Diff Delta is the foundational metric GitClear employs to interpret "how much meaningful change is occurring" in a repo over time.
On this page, we'll illustrate the different types of code operations that are recognized in order to calculate how much "meaningful change" is happening. As proven by our "95% of lines of code are noise" data, much care is required to transform "changed lines" into a stable representation of meaningful change.
If you're interested in understanding how Diff Delta is calculated, and what it means, there are a few other resources to consider:
Visual Guide to Understanding Diff Delta (PDF). Shows how churn is interpreted, and the interplay between Commit Groups and Diff Delta.
Diff Delta from First Principles. Contextualizes how to understand the Diff Delta, relative to the most popular existing metrics.
Research on correlation between Story Points and git metrics (PDF). This was the research that inspired celebrated, lifelong software researcher Alain Abran to declare "For your intended purpose to provide an evidence base that your measurement approach ("Diff Delta") is better than other alternatives, I am of the opinion that you have clearly demonstrated its superiority."
Diff Delta in Context: What does it mean to accrue 10, 100, 1000, 10,000 Diff Delta?
Even without visiting any of these, you'll apprehend the core tenets of Diff Delta calculation by the end of this page.
There are 7 different operations that we recognize in commits. Each operation below is accompanied by a screenshot of how the operation looks in the GitClear diff viewer.
Each added line of code counts for up to 10 points.
Each deleted line of code can count for up to 25 points. Our experience is that deleted code means less code, which is more impactful for the long-term benefit of the codebase, and such changes are weighed more heavily.
Moved code (about 30% of all changed lines) is assigned no Diff Delta.
When a line changes in part, we consider this an "update." Updates can count for up to 10 points.
When a developer applies the same change to several lines en masse, this is detected as "Find & replace." Such lines are worth up to 3 points.
When a developer repeatedly adds ("pastes") the same line in multiple locations, across one or more commits. Copy/pasted code is assigned no Diff Delta.
One of the most common types of code change is the "no-op." This encompasses all changes to white space, blank lines added, and lines whose only change was their line number.
Assuming you're using one of the 40 programming languages we have built a custom parser for, Diff Delta will additionally recognize a few other concepts.
About 5-10% of all lines of code are language keywords.
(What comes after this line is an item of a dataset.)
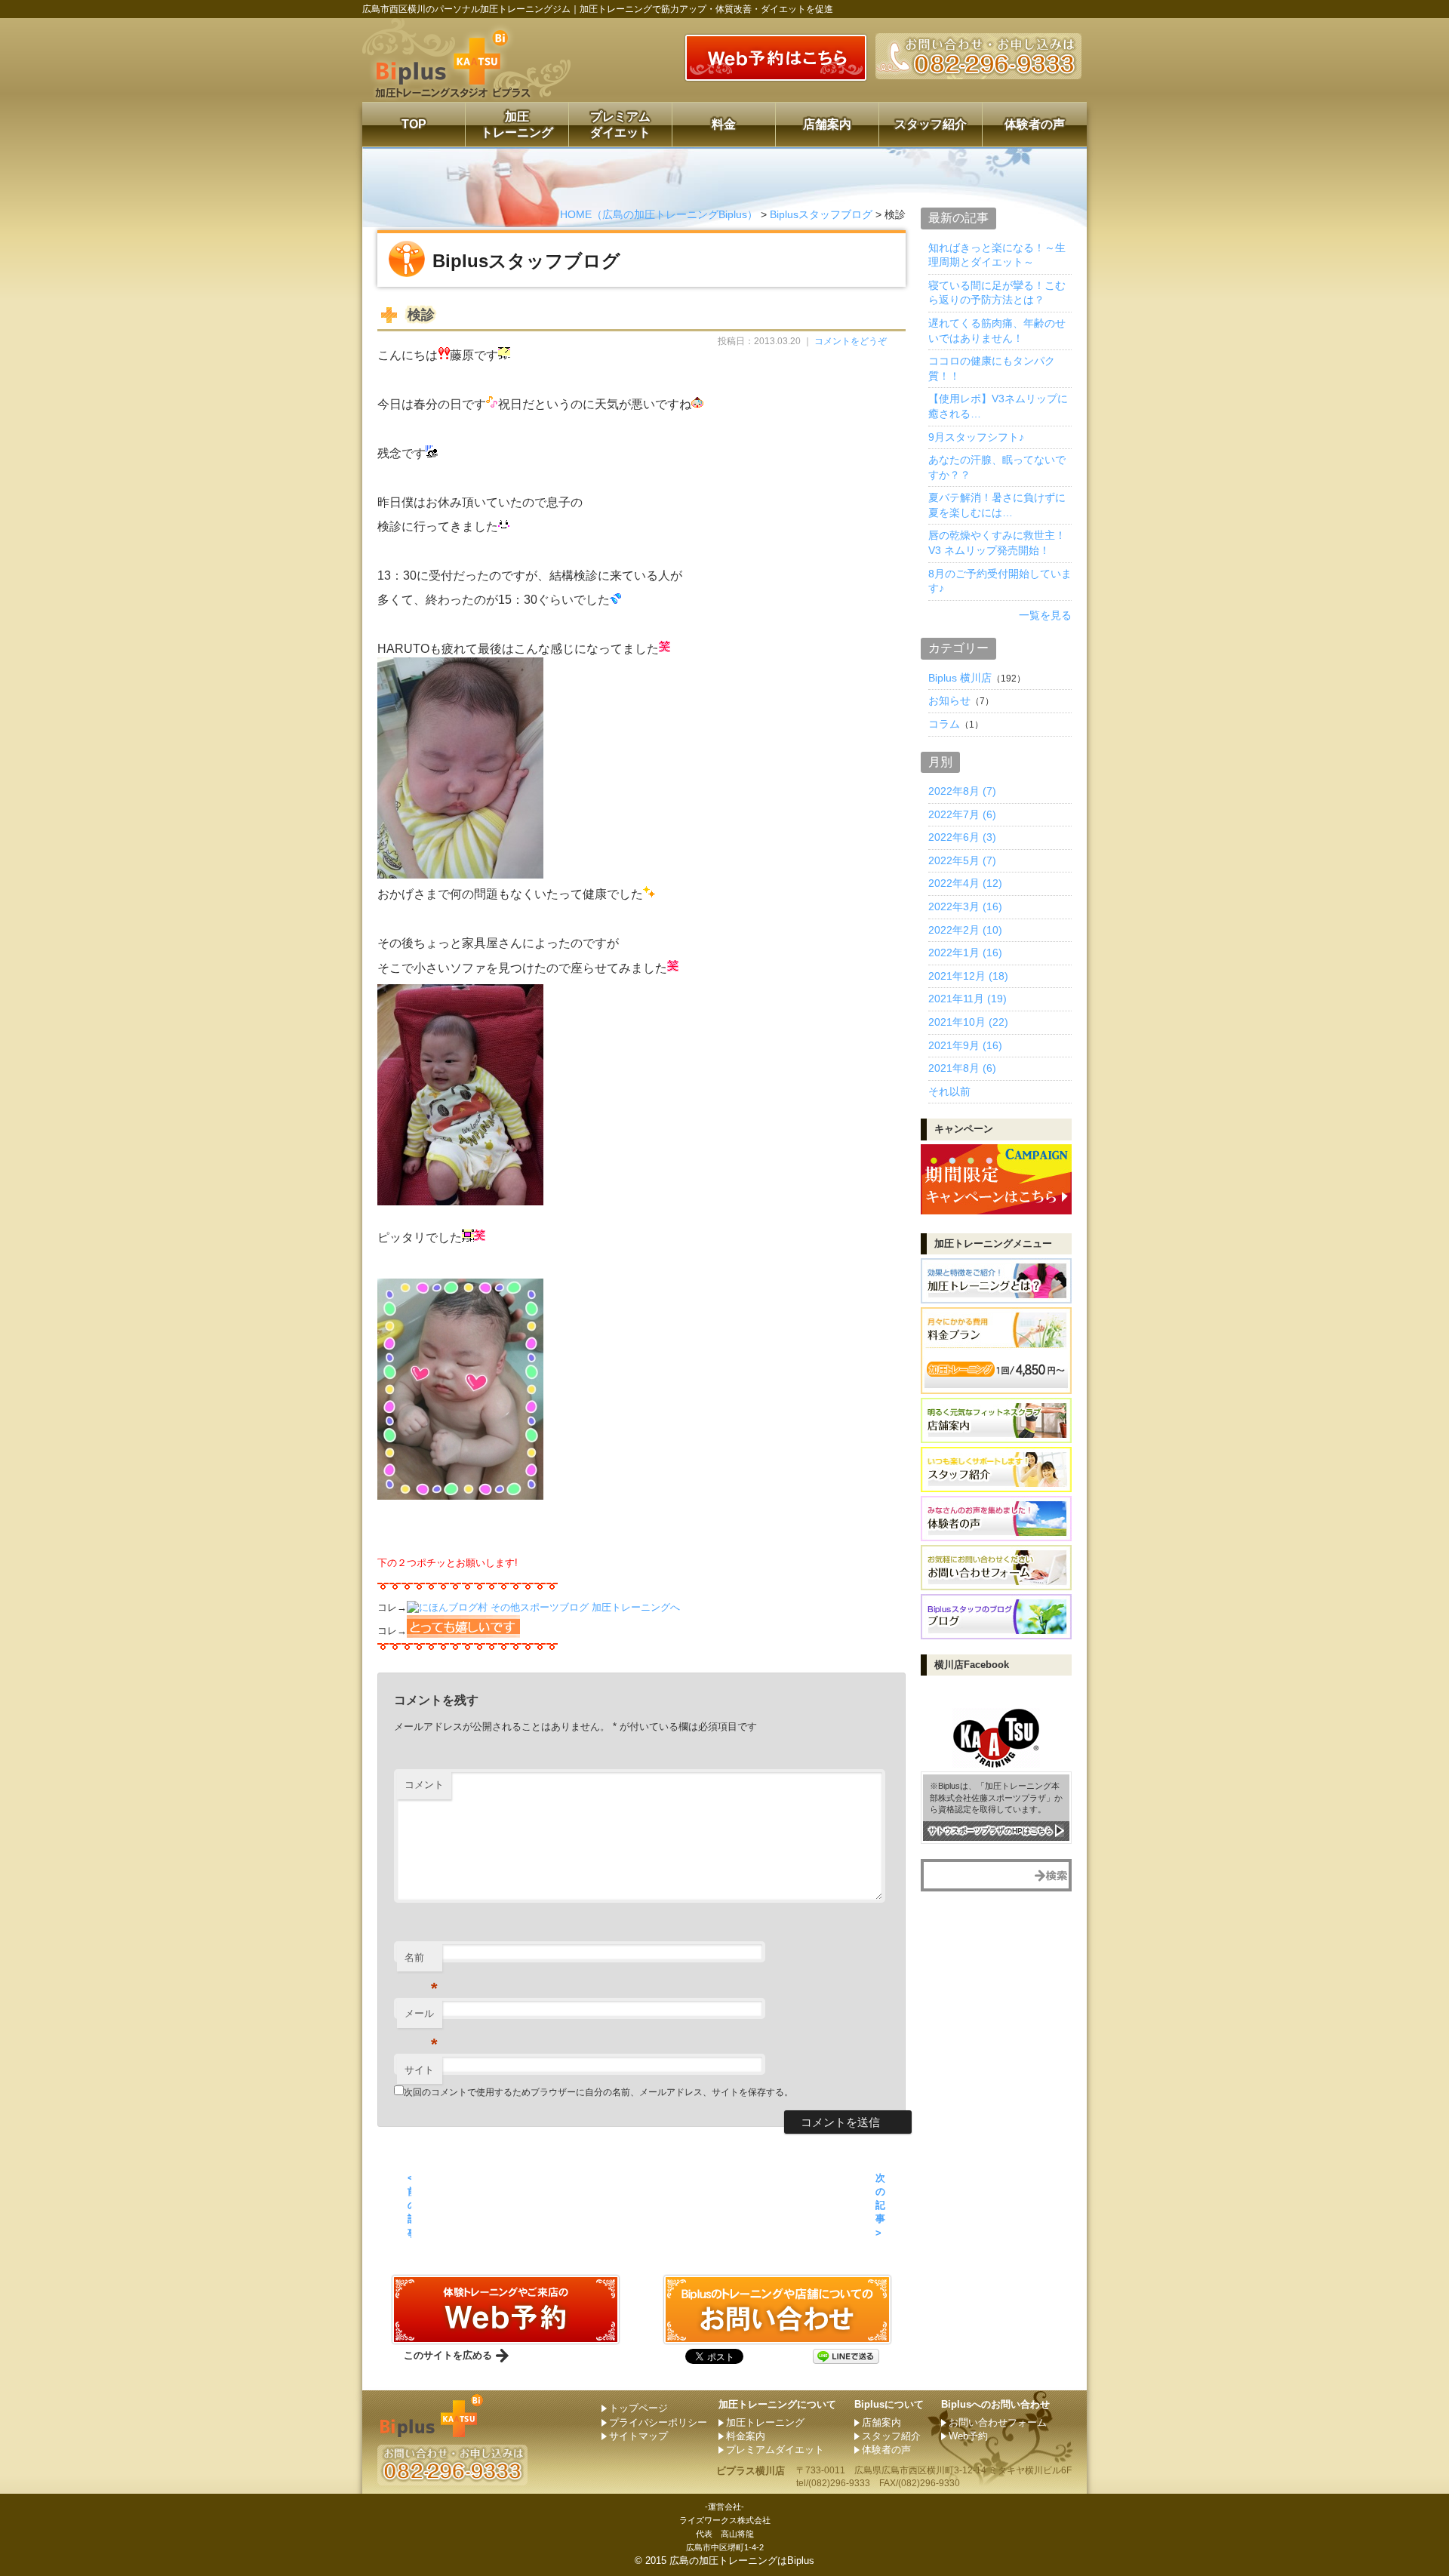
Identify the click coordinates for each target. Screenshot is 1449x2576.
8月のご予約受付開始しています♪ (1000, 581)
Regardless of whether they're added, deleted, or moved, they're transparent to Diff Delta.
Because it's trivial to add or delete large swaths of comments, and because much boilerplate comes in the form of comments, they are afforded negligible Diff Delta.
As a matter of taste, some projects and committers prefer to spread declarations across multiple lines. From the standpoint of Diff Delta, the entire declaration is treated as a single line, since it could have been represented as such.
Some languages make heavy use of include statements to avail functionality within modules. These statements do not unto themselves contribute value, and so are afforded negligible Diff Delta.
The "action detected" is combined with our assessment of the line's context to yield our final estimate of cognitive load. Here are a few types of context recognized by GitClear:
Proximal changes. A line that is changed alongside 10 other lines generally requires less cognitive load than a standalone line that is changed. The former situation describes most new features implemented, whereas the latter implies a targeted bug fix that probably took some research to pinpoint.
Churn. Has the line been changed previously within the last couple days? If so, its Diff Delta is spread across all the commits that changed the line.
File type. It's generally easier to write a line of CSS than a line of Python. We estimate scalars for each file type based on the level of redundancy we detect in that file within your project. Admins can modify these scalars on a per-project basis to account for their own sense of the relative difficulty of contributing a line to various types of files.
Keywords and syntactic lines. We detect usage of known keywords in file types, and allow the admin of a GitClear project to define additional patterns born of language or project convention. Such lines are assigned little to no Diff Delta.
Comments. Similar to "keywords and syntactic lines," we detect lines of code that are comments and adjust Diff Delta for such lines (by default, comments are considered to require less cognitive load than code)
While the above list is not exhaustive, it reflects the philosophical approach to assigning Diff Delta to a commit. The cornerstone of calculating Diff Delta is to 1) detect the action that occurred 2) scale this value relative to the context of the changed line. Wherever possible, we expose the context scalars used, so they can be modified based on the judgment of project admins.
When GitClear's Commit Cruncher processes commits, it weaves together a network of line ancestry that allows GitClear to delineate between "churn"-like changes vs. "legacy code updates." The Visual Guide to Understanding Diff Delta (PDF) depicts this process on pages 13-14 and 17-18.